Short task a: Could you rewrite the passage about yoga, starting at "As a professional" and ending at "yoga veteran’s program.", with "yoga" changed to "tai chi"?

**** Passage given

I found the experience life-changing. At the time, I felt very vulnerable and well scared.
As a professional person with a mental health issue, knowing who to trust became an almost overwhelming anxiety. I could not talk to workmates or family about what I was experiencing. So yoga helped to calm my mind, the racing thoughts that for want of a better explanation could be termed “monkey brain.”
One of the teachers was this lovely bald-headed small guy with homemade tats, a gravelly voice, and these old fashioned square rimmed glasses.
Terry
But where he was small in stature, he made up for in spirit. Terry was a Vietnam veteran who, upon returning, had turned to yoga and was instrumental in developing the yoga veteran’s program.
I met Terry at is the local Satyananda Yoga Centre where I attended for probably six months. Yes, as a bloke I did find the young ladies with the shaved heads quite nice, too. I was really getting into this new thing when half the centres’ yoga instructors decided to go to India for two years. So there was this massive upheaval and no one could agree on who was going to run the centre, so it closed down. There was this lovely final blessing and chanting ceremony with flowers and music, of which Terry was a key figure.

********
**** Supplied data

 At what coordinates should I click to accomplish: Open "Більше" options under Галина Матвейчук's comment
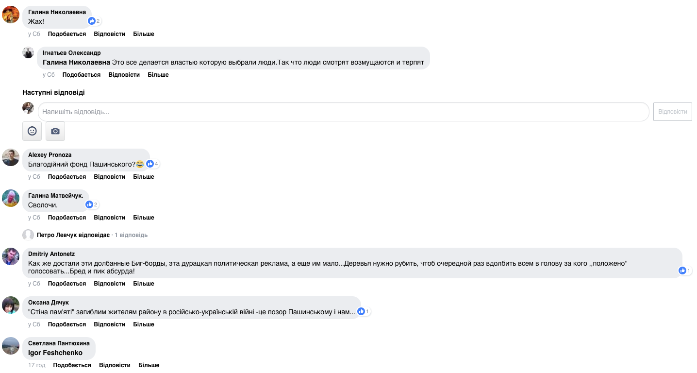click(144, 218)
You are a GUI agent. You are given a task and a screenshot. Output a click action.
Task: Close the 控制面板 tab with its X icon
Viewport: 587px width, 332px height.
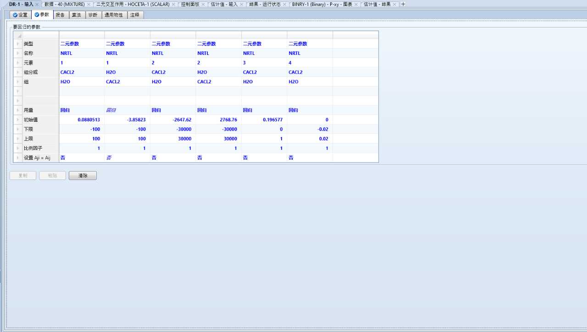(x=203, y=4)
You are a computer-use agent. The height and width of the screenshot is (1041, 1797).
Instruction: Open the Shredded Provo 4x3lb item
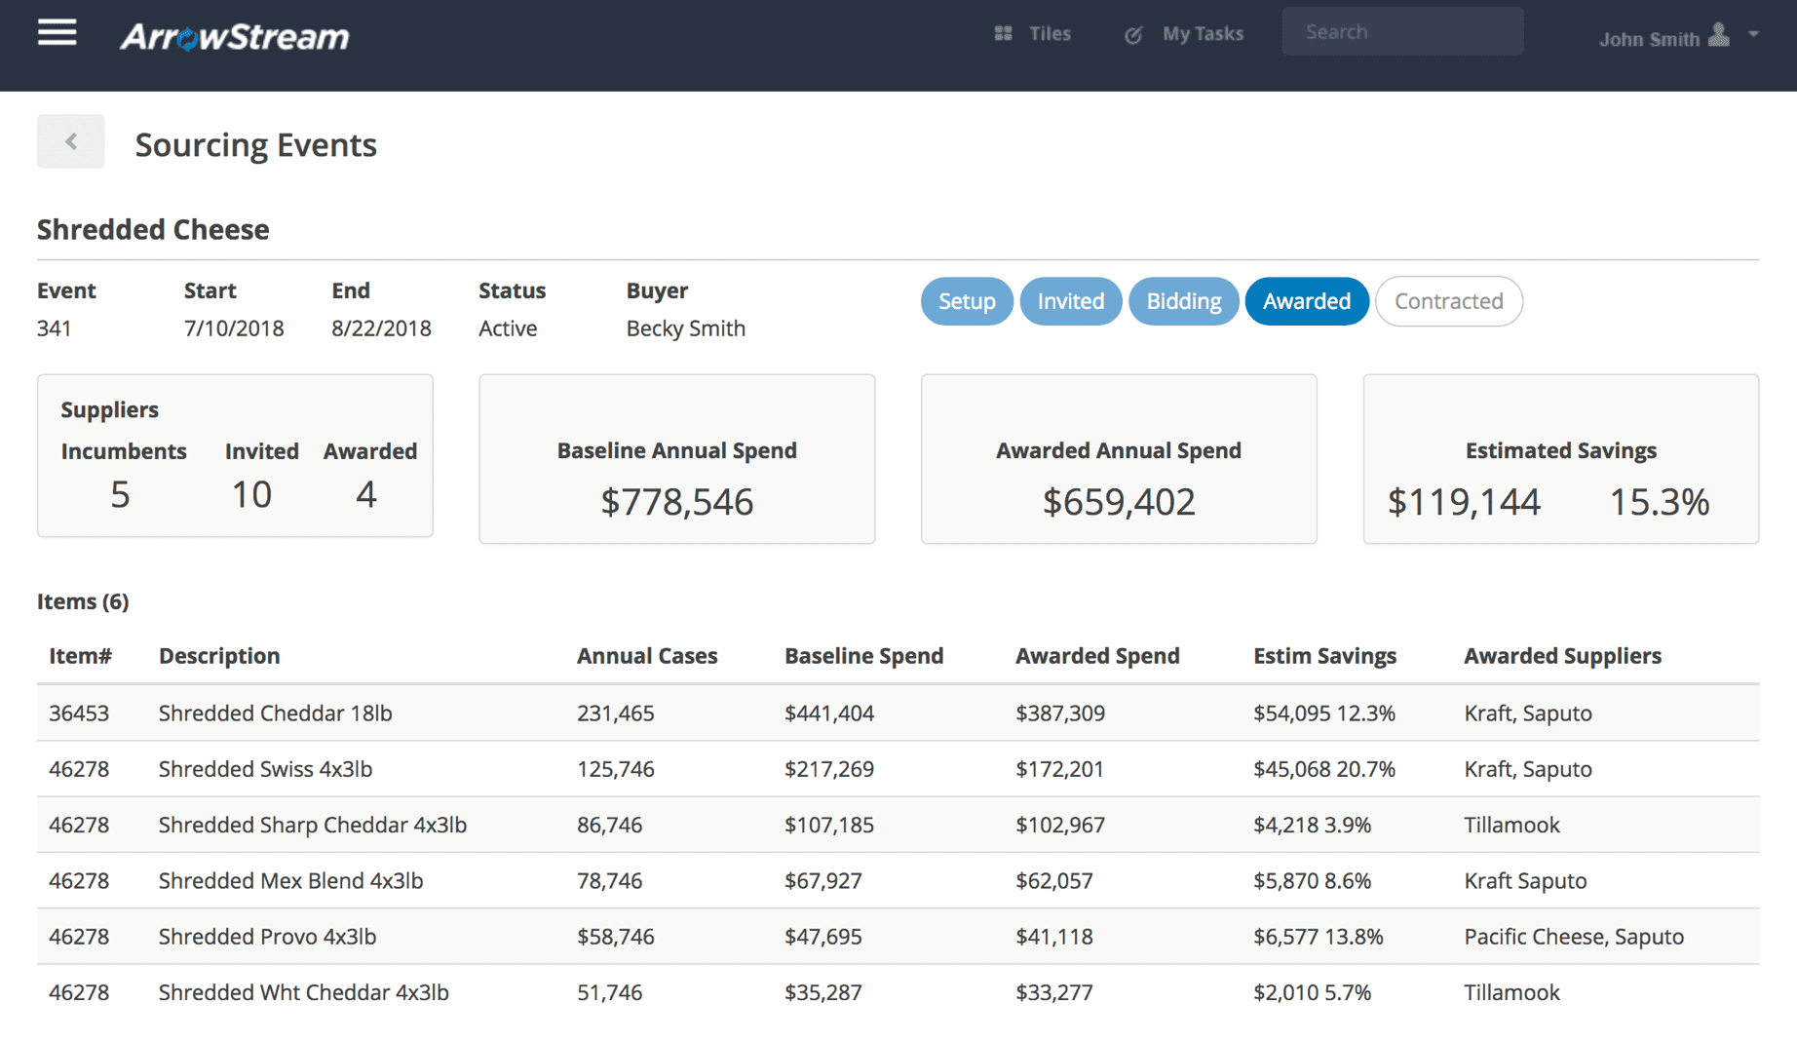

********

Short task b: Can you put the records into a Markdown table with the columns No. and Text, starting at the line that contains "You are a GUI" and ending at the last line of the records, giving each line its own numbered row and skipping blank lines? Keep the pictures out of the table.

Answer a:
As a professional person with a mental health issue, knowing who to trust became an almost overwhelming anxiety. I could not talk to workmates or family about what I was experiencing. So tai chi helped to calm my mind, the racing thoughts that for want of a better explanation could be termed “monkey brain.”
One of the teachers was this lovely bald-headed small guy with homemade tats, a gravelly voice, and these old fashioned square rimmed glasses.
Terry
But where he was small in stature, he made up for in spirit. Terry was a Vietnam veteran who, upon returning, had turned to tai chi and was instrumental in developing the tai chi veteran’s program.

Answer b:
| No. | Text |
|---|---|
| 1 | You are a GUI agent. You are given a task and a screenshot. Output a click action. |
| 2 | Task: Close the 控制面板 tab with its X icon |
| 3 | Viewport: 587px width, 332px height. |
| 4 | (x=203, y=4) |
| 5 | You are a computer-use agent. The height and width of the screenshot is (1041, 1797). |
| 6 | Instruction: Open the Shredded Provo 4x3lb item |